Exercise details >>
Reproduce the following lines verbatim, beginning at the line that contains "Click Facebook icon on 12 бер 2020 ad" and stopping after the line that contains "Toggle dark mode".

Dataset records >>
* * * * *

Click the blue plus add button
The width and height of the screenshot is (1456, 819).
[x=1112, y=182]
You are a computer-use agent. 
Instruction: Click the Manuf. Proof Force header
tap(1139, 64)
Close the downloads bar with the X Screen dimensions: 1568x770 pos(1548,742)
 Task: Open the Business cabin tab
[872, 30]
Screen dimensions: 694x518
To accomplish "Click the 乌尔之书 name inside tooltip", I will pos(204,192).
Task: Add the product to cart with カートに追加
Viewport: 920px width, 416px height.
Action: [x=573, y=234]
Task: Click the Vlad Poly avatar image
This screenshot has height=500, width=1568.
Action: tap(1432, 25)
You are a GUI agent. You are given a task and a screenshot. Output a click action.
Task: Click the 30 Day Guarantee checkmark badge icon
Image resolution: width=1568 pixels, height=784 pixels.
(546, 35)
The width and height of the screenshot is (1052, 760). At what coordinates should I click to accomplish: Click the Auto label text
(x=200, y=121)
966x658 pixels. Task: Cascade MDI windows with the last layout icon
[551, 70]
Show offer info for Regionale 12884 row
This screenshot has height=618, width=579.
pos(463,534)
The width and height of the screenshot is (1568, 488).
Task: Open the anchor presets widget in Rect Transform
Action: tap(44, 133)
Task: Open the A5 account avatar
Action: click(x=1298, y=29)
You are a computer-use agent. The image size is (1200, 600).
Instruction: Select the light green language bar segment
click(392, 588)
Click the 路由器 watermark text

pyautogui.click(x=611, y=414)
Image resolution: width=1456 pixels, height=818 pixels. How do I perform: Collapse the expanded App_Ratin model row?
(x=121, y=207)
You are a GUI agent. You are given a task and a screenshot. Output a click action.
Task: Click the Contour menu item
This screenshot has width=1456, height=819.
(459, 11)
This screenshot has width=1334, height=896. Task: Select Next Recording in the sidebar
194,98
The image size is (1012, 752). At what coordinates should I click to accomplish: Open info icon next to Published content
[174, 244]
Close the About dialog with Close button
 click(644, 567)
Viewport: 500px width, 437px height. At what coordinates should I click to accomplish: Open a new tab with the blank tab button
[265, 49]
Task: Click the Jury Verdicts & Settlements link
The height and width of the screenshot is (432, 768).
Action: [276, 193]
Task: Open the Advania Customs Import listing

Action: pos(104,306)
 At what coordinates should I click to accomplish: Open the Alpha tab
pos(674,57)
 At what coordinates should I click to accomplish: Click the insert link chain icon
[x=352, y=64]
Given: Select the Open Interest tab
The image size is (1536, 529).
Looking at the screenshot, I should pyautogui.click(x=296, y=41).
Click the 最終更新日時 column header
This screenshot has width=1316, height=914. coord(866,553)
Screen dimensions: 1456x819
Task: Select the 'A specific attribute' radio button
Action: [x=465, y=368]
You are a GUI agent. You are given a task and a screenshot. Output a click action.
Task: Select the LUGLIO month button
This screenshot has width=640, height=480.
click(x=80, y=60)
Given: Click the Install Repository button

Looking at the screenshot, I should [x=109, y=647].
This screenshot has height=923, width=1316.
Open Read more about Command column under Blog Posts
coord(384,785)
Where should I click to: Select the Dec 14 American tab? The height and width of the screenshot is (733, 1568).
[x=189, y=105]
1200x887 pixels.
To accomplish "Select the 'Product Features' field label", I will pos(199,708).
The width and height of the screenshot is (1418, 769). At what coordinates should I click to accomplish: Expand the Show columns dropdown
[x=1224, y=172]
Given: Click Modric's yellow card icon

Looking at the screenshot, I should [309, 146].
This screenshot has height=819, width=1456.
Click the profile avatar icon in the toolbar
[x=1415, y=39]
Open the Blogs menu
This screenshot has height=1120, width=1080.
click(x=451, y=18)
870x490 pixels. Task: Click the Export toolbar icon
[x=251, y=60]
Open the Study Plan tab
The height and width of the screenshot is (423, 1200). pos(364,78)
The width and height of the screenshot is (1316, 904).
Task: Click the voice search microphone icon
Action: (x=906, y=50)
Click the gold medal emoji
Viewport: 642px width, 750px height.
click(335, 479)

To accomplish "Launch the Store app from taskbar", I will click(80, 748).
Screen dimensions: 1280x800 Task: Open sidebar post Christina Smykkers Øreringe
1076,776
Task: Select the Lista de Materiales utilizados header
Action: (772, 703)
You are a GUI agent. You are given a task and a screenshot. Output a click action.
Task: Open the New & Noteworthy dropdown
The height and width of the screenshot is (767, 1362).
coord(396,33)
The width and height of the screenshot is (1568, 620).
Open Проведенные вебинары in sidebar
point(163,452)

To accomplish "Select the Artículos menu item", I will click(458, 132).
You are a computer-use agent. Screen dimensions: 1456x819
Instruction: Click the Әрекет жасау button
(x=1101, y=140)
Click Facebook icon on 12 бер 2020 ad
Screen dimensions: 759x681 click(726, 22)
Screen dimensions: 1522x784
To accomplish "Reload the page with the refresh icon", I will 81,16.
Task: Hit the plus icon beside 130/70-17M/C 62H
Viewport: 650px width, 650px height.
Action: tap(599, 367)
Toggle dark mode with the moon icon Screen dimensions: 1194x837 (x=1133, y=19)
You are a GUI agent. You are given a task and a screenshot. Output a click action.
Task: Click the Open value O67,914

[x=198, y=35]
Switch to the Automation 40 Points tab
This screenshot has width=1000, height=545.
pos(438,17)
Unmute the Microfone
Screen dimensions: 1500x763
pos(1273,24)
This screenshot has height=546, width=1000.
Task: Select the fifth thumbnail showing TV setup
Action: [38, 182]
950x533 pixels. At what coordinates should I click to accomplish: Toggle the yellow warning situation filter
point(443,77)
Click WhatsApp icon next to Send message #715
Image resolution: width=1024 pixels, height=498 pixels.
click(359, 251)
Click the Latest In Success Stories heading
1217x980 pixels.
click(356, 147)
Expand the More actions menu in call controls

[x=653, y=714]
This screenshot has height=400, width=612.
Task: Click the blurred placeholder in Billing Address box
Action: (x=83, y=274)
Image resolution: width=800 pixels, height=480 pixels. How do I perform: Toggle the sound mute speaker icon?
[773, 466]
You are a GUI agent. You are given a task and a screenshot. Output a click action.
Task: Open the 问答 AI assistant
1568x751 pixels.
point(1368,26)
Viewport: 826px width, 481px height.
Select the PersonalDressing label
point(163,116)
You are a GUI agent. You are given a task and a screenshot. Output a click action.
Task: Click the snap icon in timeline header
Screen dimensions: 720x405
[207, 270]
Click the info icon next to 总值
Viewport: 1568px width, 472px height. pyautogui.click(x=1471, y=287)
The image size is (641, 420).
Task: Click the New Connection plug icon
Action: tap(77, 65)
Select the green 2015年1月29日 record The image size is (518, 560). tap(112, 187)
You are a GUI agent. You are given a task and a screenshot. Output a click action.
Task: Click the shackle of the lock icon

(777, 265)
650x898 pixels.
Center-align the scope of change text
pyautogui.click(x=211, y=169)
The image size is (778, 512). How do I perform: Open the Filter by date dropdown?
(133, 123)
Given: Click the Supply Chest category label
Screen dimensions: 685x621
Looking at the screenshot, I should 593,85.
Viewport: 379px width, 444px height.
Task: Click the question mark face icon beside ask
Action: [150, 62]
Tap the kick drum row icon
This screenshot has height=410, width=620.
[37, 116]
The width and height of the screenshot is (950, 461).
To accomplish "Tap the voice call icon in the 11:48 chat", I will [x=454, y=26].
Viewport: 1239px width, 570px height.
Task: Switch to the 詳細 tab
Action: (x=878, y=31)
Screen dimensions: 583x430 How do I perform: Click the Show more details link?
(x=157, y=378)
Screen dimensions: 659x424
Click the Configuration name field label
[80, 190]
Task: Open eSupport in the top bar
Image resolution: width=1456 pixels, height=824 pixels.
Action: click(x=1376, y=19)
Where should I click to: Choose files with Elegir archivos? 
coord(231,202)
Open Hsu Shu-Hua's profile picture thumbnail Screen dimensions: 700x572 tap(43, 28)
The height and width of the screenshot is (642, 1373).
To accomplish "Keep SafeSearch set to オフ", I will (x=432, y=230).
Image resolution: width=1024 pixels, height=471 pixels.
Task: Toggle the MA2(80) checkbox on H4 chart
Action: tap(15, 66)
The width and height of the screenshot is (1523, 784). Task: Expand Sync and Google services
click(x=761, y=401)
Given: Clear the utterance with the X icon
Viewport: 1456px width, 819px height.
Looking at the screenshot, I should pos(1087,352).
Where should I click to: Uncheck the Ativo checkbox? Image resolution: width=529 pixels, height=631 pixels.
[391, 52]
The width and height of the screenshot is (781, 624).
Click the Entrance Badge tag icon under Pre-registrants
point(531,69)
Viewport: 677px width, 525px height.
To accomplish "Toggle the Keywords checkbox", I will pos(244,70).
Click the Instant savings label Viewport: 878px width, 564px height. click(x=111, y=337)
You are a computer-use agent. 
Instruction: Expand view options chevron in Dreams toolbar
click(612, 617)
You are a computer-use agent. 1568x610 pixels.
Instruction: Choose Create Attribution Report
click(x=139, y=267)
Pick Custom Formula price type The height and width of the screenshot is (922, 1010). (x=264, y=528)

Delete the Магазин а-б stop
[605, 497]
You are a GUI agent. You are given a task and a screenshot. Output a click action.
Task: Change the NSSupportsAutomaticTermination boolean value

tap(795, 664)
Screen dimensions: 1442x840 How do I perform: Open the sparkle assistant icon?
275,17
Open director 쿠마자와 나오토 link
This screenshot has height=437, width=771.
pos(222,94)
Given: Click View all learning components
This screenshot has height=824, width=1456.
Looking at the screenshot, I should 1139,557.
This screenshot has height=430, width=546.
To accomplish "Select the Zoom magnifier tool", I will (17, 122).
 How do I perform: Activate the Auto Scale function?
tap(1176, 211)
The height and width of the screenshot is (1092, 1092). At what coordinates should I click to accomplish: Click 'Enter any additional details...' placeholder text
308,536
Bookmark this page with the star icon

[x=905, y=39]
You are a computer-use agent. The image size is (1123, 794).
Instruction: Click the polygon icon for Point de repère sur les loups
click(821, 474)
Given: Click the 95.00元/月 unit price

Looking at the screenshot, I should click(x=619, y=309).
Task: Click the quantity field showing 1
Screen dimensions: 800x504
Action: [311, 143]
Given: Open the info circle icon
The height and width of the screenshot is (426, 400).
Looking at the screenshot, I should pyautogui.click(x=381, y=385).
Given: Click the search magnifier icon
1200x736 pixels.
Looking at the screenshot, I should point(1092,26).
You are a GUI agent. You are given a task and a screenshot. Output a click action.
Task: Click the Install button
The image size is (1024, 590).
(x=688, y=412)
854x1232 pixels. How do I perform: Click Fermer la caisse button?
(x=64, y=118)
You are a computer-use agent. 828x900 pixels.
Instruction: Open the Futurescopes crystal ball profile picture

* * * * *

Result of the exercise >>
Click Facebook icon on 12 бер 2020 ad
Screen dimensions: 759x681 click(726, 22)
Screen dimensions: 1522x784
To accomplish "Reload the page with the refresh icon", I will 81,16.
Task: Hit the plus icon beside 130/70-17M/C 62H
Viewport: 650px width, 650px height.
Action: tap(599, 367)
Toggle dark mode with the moon icon Screen dimensions: 1194x837 (x=1133, y=19)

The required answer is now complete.